● **Work instructions**
After locating "The width and height of the screenshot is (1024, 768)." in the listing below, copy that line and each one after it exactly, ending with the line that has "Select the Glow".

● **Supplied data**
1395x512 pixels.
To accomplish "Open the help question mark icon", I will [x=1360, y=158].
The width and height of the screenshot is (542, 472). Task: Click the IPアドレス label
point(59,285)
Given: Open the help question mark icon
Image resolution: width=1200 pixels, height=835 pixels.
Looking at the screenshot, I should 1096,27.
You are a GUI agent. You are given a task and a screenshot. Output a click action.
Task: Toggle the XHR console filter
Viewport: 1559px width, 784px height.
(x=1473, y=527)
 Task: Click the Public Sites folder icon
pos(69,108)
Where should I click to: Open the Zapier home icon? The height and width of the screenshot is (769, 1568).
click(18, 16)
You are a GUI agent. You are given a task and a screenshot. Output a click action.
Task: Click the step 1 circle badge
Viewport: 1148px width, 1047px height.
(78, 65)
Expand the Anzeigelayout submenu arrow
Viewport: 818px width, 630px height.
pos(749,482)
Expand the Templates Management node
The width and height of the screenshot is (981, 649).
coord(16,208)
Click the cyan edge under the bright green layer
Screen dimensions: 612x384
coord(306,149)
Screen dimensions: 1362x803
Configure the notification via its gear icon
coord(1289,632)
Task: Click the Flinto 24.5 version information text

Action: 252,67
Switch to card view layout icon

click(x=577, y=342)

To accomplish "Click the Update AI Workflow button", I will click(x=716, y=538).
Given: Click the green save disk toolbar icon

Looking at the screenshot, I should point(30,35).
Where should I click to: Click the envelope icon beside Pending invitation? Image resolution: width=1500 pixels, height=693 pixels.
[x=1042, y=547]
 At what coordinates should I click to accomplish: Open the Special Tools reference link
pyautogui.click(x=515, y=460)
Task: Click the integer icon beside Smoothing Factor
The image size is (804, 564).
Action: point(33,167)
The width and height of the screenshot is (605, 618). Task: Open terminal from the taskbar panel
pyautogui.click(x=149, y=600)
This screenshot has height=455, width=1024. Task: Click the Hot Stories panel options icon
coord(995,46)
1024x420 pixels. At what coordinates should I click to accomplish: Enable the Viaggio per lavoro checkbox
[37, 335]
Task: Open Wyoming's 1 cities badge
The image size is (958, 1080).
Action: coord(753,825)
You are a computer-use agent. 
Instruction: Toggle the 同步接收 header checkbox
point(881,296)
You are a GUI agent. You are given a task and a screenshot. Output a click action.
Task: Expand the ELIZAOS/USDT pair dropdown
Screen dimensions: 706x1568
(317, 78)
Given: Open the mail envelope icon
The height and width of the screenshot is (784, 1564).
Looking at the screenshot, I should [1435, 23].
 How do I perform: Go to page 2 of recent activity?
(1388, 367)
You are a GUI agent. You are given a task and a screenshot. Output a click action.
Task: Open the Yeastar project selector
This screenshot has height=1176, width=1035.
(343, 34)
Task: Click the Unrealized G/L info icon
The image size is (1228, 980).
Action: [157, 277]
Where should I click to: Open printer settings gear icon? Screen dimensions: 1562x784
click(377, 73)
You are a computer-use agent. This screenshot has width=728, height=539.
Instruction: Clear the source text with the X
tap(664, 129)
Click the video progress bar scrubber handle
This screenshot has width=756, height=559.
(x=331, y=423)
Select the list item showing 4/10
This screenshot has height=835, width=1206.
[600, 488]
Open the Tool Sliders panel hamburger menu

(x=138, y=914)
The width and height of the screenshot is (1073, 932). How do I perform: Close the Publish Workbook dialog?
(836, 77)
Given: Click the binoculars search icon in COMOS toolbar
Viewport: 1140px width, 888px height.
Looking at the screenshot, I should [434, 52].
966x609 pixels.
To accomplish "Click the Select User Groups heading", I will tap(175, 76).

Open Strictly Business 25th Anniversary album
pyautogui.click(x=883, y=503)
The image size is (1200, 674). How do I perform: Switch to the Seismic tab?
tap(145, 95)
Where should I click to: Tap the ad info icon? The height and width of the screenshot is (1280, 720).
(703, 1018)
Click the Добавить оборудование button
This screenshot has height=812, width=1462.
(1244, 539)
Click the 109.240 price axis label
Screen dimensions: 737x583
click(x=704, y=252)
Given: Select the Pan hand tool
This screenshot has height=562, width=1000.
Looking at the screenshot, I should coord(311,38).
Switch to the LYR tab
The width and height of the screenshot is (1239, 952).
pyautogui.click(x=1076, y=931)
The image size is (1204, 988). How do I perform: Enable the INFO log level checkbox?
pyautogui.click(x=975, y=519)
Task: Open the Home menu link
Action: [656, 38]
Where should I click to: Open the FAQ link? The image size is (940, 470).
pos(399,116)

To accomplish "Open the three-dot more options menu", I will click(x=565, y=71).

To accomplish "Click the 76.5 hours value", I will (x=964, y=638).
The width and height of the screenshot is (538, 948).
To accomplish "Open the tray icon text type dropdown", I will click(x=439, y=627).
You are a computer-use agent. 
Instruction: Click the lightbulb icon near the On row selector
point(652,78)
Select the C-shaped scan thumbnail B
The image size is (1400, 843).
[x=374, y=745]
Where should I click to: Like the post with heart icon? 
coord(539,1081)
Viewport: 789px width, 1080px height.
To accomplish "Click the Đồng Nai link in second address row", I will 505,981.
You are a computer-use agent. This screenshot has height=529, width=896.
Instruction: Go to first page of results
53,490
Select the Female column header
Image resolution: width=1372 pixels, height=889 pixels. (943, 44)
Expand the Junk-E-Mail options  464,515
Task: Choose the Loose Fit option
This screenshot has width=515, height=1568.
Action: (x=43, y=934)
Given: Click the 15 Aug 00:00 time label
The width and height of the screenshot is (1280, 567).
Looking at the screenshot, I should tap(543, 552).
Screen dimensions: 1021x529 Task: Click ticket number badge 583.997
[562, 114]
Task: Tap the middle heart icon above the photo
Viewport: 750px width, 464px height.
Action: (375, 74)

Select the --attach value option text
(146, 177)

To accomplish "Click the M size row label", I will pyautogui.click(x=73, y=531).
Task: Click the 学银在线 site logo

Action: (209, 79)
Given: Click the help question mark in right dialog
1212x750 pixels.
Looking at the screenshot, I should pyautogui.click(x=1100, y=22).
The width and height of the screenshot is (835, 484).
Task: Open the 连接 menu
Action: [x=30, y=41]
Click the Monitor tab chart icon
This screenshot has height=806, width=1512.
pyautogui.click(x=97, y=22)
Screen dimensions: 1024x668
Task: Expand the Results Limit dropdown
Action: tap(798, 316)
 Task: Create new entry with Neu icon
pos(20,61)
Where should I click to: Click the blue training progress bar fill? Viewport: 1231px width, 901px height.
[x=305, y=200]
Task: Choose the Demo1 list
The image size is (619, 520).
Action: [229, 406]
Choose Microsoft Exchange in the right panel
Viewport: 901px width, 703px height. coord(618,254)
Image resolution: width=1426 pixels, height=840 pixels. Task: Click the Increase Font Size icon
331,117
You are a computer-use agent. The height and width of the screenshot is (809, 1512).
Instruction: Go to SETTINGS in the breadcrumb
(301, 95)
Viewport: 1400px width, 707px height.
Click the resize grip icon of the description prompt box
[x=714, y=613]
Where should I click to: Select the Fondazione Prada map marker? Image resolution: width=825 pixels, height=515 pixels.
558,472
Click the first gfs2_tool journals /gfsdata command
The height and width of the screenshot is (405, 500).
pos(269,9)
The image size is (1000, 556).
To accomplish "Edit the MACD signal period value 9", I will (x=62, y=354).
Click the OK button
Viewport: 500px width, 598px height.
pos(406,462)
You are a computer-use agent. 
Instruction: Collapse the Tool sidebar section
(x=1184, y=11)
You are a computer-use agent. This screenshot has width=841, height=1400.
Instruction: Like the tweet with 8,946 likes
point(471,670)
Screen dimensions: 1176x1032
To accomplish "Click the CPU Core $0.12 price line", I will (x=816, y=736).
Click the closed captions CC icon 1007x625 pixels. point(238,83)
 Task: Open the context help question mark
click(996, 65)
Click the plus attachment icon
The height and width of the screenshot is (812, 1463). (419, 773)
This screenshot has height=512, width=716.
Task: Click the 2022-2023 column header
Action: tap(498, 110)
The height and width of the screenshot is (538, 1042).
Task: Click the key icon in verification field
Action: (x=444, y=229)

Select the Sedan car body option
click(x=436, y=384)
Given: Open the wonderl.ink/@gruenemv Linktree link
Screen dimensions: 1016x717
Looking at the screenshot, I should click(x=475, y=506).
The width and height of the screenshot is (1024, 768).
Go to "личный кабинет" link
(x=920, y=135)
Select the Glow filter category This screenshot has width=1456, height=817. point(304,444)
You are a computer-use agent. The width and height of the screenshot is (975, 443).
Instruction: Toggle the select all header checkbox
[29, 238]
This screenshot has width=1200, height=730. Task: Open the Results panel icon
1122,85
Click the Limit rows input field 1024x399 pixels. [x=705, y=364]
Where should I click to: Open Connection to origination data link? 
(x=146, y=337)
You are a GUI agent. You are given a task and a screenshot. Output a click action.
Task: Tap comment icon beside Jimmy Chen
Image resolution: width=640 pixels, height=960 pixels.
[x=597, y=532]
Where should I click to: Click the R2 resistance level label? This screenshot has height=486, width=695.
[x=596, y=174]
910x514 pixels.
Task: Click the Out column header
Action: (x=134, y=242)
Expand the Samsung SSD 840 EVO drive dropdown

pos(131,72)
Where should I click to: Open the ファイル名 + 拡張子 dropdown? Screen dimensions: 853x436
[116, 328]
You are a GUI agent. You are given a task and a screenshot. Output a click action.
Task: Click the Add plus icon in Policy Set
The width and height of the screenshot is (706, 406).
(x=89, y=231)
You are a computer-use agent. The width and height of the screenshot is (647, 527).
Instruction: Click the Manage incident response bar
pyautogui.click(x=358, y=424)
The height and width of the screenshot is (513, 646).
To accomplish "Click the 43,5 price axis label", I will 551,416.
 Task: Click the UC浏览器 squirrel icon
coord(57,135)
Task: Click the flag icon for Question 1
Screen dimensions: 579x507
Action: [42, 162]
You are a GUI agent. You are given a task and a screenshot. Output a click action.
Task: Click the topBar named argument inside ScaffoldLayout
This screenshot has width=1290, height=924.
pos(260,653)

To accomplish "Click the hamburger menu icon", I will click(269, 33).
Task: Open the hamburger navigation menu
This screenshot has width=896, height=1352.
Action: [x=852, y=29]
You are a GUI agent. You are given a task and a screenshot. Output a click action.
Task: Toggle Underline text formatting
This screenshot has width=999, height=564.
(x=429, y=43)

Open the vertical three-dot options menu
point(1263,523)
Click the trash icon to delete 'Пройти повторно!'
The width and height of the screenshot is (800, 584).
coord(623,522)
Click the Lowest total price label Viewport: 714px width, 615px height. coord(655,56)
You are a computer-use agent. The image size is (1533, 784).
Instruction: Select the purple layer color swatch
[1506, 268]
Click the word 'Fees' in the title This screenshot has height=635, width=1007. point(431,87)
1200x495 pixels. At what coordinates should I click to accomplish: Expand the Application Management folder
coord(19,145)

● **Exercise output**
The width and height of the screenshot is (1024, 768).
Go to "личный кабинет" link
(x=920, y=135)
Select the Glow filter category This screenshot has width=1456, height=817. point(304,444)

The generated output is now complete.